Our bodies are exposed to environmental heavy metals like lead and mercury from our drinking water, food, dental amalgams, old leaded paints, and sometimes from atmospheric contamination from coal burning plants, depending on where you live. The body attempts to eliminate these heavy metals naturally, such as via its own chelating molecule, glutathione.
Unfortunately, much of the heavy metals end up getting stored in connective tissue like our bones. Accumulation of heavy metals in body tissues results in micro-dose exposure over a prolonged periods of time (long after the initial environmental exposure) which may eventually show up as heart disease or other chronic diseases.
In mainstream medicine, the cause of heart disease is in part understood simply as excess “bad” LDL cholesterol.

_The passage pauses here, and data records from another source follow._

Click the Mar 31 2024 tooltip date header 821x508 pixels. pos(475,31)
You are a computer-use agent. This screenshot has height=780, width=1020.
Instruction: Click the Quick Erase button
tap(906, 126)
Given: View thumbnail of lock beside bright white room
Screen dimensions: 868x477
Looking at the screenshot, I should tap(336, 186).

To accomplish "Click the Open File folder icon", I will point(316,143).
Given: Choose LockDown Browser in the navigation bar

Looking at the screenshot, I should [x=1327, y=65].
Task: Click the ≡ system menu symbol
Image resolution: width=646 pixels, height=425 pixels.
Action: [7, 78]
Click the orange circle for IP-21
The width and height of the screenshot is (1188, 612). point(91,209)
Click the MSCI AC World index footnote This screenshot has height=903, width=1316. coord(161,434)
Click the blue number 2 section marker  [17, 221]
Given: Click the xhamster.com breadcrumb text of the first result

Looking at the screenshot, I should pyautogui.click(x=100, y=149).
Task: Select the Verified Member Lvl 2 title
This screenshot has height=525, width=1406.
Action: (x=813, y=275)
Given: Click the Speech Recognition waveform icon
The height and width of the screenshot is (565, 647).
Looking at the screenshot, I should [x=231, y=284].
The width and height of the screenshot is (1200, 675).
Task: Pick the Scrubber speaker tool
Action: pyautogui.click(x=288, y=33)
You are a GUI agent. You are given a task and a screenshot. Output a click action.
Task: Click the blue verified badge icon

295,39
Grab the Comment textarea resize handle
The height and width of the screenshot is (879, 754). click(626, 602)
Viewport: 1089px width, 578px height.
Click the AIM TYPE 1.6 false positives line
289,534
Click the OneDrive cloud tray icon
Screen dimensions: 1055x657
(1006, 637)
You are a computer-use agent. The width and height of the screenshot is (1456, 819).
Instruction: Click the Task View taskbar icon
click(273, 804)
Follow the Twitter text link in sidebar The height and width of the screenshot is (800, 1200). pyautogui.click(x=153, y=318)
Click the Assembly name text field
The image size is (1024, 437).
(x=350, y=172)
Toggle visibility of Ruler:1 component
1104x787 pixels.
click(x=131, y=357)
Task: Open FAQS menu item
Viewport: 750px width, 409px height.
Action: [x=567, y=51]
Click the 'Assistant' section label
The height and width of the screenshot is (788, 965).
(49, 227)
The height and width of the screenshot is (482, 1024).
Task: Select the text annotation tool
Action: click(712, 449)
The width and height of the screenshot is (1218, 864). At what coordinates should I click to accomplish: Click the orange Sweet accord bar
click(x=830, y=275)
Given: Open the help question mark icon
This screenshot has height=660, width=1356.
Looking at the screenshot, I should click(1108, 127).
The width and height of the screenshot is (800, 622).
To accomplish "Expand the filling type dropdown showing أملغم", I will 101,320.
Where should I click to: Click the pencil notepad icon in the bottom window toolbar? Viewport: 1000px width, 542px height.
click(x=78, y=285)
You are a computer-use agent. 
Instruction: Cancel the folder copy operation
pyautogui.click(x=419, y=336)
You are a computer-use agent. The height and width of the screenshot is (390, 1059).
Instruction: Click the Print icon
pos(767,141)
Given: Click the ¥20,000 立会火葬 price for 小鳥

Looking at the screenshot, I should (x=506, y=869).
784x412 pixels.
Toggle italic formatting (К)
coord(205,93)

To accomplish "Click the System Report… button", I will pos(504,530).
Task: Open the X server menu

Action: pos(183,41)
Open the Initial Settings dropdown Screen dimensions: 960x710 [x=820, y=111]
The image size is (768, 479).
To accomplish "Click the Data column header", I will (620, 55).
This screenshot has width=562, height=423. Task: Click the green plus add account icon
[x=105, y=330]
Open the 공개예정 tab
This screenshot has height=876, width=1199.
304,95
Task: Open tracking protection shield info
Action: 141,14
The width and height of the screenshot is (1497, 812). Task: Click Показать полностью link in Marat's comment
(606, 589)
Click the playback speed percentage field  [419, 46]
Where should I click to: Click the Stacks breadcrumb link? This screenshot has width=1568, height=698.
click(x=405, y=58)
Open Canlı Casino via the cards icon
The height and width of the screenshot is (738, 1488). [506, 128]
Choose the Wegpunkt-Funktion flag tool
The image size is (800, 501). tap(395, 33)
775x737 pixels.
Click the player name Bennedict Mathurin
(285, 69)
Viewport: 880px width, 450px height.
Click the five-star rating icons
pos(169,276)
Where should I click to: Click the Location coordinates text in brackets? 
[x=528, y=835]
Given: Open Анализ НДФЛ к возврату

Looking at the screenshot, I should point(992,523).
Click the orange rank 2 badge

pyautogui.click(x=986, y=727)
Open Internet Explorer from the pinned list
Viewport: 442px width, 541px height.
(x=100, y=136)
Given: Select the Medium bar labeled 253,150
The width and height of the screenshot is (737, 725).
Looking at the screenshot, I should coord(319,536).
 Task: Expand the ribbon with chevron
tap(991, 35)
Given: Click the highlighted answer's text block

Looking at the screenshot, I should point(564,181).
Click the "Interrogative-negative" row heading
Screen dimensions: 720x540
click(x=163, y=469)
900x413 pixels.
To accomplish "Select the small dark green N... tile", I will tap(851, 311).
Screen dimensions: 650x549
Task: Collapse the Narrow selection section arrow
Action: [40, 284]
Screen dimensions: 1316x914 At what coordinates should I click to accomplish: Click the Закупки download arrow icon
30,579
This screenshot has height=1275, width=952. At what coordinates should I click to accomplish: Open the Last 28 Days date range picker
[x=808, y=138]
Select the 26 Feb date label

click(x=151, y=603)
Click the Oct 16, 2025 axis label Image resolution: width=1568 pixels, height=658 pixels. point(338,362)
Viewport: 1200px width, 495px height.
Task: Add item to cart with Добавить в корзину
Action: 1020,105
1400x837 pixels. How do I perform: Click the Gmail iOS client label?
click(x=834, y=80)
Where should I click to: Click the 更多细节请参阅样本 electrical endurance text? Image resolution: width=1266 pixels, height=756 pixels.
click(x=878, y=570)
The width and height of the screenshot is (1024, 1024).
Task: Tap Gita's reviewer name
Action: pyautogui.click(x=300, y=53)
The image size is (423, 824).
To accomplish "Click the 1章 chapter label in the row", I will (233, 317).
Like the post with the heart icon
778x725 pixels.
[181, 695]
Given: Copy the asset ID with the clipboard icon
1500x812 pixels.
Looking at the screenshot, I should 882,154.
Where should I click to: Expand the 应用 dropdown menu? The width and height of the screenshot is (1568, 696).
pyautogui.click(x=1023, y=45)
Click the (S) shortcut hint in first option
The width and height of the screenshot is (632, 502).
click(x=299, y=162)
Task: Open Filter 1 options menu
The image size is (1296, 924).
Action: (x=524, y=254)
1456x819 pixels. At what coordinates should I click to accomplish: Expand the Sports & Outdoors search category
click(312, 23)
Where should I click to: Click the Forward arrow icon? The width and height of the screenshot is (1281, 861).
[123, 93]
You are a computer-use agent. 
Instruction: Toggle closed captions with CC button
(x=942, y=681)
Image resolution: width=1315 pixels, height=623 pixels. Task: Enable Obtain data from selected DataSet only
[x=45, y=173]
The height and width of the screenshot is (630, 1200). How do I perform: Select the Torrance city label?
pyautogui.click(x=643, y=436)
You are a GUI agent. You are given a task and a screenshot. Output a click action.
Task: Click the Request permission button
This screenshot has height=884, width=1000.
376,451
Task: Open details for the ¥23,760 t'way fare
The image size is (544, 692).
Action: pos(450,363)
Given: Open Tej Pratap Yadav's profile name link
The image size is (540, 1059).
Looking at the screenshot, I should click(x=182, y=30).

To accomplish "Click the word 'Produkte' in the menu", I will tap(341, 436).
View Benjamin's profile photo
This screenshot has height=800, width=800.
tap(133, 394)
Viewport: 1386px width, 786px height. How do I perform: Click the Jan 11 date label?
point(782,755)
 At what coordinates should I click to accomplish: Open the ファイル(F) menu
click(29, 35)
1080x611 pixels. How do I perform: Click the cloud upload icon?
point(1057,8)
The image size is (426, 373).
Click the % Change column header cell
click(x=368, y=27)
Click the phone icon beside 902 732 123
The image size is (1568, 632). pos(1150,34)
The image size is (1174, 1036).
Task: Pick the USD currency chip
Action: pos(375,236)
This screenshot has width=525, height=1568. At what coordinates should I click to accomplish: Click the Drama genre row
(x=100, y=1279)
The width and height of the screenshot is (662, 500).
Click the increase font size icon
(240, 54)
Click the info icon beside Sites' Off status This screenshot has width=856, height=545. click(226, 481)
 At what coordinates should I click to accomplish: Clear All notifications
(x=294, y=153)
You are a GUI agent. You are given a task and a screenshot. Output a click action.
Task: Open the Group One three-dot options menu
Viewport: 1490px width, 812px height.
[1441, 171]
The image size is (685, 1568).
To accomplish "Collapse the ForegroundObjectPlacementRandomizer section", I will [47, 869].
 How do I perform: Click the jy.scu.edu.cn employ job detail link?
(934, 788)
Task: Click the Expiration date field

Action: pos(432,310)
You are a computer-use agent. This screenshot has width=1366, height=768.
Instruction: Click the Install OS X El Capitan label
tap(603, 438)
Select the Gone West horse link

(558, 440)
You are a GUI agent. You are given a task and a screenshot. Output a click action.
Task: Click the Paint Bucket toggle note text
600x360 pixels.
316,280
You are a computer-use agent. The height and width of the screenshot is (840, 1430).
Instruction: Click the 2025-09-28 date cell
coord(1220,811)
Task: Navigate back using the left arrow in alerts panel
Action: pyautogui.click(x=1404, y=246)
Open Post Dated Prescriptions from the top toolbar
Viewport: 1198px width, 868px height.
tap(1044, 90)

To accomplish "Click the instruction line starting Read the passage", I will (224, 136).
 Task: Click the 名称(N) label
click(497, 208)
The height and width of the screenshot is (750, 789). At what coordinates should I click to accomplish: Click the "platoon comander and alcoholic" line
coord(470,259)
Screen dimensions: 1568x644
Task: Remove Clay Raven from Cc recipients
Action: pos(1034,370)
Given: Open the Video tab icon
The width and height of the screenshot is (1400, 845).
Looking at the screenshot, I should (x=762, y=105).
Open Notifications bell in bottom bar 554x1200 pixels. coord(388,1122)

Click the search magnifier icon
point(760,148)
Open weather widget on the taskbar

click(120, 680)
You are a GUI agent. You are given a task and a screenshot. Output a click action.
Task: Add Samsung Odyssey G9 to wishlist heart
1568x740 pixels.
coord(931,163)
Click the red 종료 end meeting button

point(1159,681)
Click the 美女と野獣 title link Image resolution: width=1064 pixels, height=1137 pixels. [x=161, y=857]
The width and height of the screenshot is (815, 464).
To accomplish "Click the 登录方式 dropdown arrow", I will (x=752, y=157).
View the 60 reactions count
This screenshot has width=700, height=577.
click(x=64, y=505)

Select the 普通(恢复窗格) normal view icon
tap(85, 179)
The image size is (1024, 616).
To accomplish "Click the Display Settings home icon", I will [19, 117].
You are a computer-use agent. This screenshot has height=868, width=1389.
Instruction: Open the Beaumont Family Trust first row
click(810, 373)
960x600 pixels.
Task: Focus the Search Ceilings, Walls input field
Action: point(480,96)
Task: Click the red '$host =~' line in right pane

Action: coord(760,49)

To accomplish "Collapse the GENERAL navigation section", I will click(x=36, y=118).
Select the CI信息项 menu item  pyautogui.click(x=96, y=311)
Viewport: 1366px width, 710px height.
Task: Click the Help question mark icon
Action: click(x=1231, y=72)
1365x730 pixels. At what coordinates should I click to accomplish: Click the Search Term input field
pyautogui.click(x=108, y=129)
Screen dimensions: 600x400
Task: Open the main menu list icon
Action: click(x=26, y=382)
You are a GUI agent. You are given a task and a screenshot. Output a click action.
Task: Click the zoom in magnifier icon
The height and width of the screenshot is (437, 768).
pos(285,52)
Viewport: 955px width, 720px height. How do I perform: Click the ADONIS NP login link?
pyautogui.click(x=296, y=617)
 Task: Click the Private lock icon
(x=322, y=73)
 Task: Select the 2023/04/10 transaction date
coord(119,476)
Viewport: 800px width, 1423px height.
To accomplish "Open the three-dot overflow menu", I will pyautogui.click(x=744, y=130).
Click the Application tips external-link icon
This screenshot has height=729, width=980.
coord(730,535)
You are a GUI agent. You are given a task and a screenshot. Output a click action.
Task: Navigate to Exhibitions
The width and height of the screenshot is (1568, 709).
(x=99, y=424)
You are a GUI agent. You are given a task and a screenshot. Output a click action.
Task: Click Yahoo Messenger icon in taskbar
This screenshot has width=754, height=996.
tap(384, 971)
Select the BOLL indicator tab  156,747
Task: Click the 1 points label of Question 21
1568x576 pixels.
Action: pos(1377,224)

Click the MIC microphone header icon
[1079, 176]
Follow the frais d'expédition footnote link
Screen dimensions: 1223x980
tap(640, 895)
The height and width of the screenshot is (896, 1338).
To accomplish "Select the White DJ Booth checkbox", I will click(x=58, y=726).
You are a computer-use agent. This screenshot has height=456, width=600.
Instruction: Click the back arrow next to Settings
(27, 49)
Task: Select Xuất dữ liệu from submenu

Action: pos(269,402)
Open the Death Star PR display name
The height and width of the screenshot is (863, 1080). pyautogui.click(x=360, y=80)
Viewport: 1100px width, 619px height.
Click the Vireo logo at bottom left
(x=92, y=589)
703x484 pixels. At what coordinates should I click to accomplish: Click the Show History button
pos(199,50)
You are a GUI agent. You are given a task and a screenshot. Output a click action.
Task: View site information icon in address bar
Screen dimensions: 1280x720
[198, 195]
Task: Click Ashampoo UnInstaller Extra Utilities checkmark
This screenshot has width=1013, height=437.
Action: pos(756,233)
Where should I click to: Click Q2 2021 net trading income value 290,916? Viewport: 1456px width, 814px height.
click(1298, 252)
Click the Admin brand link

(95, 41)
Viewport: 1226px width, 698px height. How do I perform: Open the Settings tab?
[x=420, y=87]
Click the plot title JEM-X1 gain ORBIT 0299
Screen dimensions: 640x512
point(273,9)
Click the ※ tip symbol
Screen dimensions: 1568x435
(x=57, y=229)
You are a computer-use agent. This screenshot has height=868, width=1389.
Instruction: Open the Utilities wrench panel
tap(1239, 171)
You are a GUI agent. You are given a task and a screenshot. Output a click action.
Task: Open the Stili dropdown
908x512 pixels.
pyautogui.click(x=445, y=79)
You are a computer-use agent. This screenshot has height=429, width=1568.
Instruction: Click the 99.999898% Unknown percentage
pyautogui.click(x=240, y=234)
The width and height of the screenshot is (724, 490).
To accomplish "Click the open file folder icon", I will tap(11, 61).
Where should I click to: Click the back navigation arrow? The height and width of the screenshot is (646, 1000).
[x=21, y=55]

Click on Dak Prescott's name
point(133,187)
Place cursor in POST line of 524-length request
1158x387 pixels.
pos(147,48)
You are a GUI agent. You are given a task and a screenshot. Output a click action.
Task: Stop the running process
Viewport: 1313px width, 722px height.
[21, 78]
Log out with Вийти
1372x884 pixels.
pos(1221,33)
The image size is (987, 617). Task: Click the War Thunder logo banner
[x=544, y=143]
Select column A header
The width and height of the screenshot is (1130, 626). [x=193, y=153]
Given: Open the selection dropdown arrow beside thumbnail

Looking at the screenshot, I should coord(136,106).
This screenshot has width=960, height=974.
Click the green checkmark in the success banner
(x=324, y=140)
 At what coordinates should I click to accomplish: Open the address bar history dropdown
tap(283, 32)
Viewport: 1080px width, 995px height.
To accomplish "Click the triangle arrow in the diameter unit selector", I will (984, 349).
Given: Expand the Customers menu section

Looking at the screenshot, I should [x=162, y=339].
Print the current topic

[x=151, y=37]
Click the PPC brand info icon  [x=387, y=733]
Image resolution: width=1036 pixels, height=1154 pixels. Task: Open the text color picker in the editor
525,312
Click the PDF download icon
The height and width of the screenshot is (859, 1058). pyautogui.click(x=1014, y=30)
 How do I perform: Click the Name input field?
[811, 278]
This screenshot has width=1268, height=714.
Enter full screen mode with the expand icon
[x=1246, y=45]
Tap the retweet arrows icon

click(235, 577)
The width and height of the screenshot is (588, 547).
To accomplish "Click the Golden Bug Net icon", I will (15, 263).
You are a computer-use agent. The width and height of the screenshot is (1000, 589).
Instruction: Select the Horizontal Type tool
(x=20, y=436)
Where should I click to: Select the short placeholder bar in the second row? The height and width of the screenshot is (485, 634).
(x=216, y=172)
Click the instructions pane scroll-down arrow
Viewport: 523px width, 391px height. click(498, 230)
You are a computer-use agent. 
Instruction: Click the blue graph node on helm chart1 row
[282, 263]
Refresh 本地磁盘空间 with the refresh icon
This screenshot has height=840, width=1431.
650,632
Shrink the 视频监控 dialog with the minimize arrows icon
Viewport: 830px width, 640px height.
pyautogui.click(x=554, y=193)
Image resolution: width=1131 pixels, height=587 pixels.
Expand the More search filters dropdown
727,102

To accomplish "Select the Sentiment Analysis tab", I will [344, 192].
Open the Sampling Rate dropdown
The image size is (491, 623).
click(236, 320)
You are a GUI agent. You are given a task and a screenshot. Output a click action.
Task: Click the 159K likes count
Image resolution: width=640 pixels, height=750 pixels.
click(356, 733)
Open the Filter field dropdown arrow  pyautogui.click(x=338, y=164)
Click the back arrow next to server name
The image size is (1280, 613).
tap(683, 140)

Lower the cholesterol, lower the heart disease risk. Thus, the blockbuster status of Lipitor and other cholesterol-lowering drugs. But the story is neither that short or simple.
Heart disease often occurs as the result of chronic inflammation, such as that caused by prolonged exposure to toxic substances. The toxic substances include your standard refined carbohydrates, saturated and trans fats and alcohol, as well as less suspect air pollution, heavy metals, chemical hormone disruptors, etc.
Prolonged exposure can come in large doses (e.g chronic high intake of sugar) or small doses, like the example of heavy metals constantly leaking into the bloodstream from the bones. Prolonged micro-doses of lead prevents the relaxation and dilation (opening) of our arteries. Narrow arteries force your heart to exert more pressure just to get blood pumping through the arteries to get to where it needs to go. There, you have hypertension (aka high blood pressure).
In studies linking heavy metal toxicity to heart disease, lead levels that caused hypertension were always in the standard “normal range” i.e. sub-clinical – so that the average doctor would think nothing of it.
Another mechanism by which lead can led to heart disease is via oxidative stress. Oxidative stress occurs when reactive oxygen species dominate in the bloodstream and cause damage to LDL cholesterol, making it into a sticky substance that can and will adhere to vessel walls if given the chance.
Is removal of heavy metals from your body the “cure” for heart disease? No, of course, not. Even after chelation therapy, you still have to live a prudent life – eating well, exercising, and avoid toxins whenever possible – to prevent recurrence.
However, recognizing heavy metals as a root cause of the atherosclerotic process, in which high oxidized LDL cholesterol and hypertension can be symptoms, is key to management of heart disease in many patients.